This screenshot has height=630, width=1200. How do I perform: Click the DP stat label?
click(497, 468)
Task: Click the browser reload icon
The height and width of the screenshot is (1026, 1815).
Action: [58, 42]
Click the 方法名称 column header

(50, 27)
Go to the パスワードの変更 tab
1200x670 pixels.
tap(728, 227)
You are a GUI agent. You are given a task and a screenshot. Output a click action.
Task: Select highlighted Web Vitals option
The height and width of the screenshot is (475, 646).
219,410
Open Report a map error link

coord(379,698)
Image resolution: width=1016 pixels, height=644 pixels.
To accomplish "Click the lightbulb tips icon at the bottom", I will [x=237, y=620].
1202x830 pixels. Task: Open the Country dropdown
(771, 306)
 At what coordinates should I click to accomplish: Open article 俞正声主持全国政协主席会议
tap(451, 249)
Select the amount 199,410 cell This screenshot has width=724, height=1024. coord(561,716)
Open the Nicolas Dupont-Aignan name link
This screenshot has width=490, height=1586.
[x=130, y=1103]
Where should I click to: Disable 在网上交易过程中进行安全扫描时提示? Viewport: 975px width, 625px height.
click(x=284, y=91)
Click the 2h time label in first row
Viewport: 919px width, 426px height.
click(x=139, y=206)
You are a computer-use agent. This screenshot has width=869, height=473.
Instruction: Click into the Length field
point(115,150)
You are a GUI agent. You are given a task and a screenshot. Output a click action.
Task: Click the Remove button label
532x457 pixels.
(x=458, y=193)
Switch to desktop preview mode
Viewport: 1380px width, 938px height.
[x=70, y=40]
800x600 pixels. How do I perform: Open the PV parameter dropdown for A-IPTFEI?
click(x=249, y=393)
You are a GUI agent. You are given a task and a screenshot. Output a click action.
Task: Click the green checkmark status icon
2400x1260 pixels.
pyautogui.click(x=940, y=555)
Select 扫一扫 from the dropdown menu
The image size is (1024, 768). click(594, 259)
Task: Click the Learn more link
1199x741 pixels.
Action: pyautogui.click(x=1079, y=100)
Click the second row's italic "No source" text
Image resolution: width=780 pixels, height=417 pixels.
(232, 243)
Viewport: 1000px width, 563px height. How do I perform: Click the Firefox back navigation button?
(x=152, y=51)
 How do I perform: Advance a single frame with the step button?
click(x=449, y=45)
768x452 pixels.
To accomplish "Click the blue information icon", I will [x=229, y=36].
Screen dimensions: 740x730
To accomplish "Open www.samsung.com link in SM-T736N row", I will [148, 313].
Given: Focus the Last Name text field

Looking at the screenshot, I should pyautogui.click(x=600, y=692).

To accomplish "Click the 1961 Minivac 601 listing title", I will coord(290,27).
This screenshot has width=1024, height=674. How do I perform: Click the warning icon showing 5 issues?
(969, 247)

- - -

* _Exercise aim_
The data above needs retyping. Reproduce each line exactly.

* _Reply_
This screenshot has height=630, width=1200. How do I perform: Click the DP stat label?
click(497, 468)
Task: Click the browser reload icon
The height and width of the screenshot is (1026, 1815).
Action: [58, 42]
Click the 方法名称 column header

(50, 27)
Go to the パスワードの変更 tab
1200x670 pixels.
tap(728, 227)
You are a GUI agent. You are given a task and a screenshot. Output a click action.
Task: Select highlighted Web Vitals option
The height and width of the screenshot is (475, 646).
219,410
Open Report a map error link

coord(379,698)
Image resolution: width=1016 pixels, height=644 pixels.
To accomplish "Click the lightbulb tips icon at the bottom", I will [x=237, y=620].
1202x830 pixels. Task: Open the Country dropdown
(771, 306)
 At what coordinates should I click to accomplish: Open article 俞正声主持全国政协主席会议
tap(451, 249)
Select the amount 199,410 cell This screenshot has width=724, height=1024. coord(561,716)
Open the Nicolas Dupont-Aignan name link
This screenshot has width=490, height=1586.
[x=130, y=1103]
Where should I click to: Disable 在网上交易过程中进行安全扫描时提示? Viewport: 975px width, 625px height.
click(x=284, y=91)
Click the 2h time label in first row
Viewport: 919px width, 426px height.
click(x=139, y=206)
You are a computer-use agent. This screenshot has width=869, height=473.
Instruction: Click into the Length field
point(115,150)
You are a GUI agent. You are given a task and a screenshot. Output a click action.
Task: Click the Remove button label
532x457 pixels.
(x=458, y=193)
Switch to desktop preview mode
Viewport: 1380px width, 938px height.
[x=70, y=40]
800x600 pixels. How do I perform: Open the PV parameter dropdown for A-IPTFEI?
click(x=249, y=393)
You are a GUI agent. You are given a task and a screenshot. Output a click action.
Task: Click the green checkmark status icon
2400x1260 pixels.
pyautogui.click(x=940, y=555)
Select 扫一扫 from the dropdown menu
The image size is (1024, 768). click(594, 259)
Task: Click the Learn more link
1199x741 pixels.
Action: pyautogui.click(x=1079, y=100)
Click the second row's italic "No source" text
Image resolution: width=780 pixels, height=417 pixels.
(232, 243)
Viewport: 1000px width, 563px height. How do I perform: Click the Firefox back navigation button?
(x=152, y=51)
 How do I perform: Advance a single frame with the step button?
click(x=449, y=45)
768x452 pixels.
To accomplish "Click the blue information icon", I will [x=229, y=36].
Screen dimensions: 740x730
To accomplish "Open www.samsung.com link in SM-T736N row", I will [148, 313].
Given: Focus the Last Name text field

Looking at the screenshot, I should pyautogui.click(x=600, y=692).

To accomplish "Click the 1961 Minivac 601 listing title", I will coord(290,27).
This screenshot has width=1024, height=674. How do I perform: Click the warning icon showing 5 issues?
(969, 247)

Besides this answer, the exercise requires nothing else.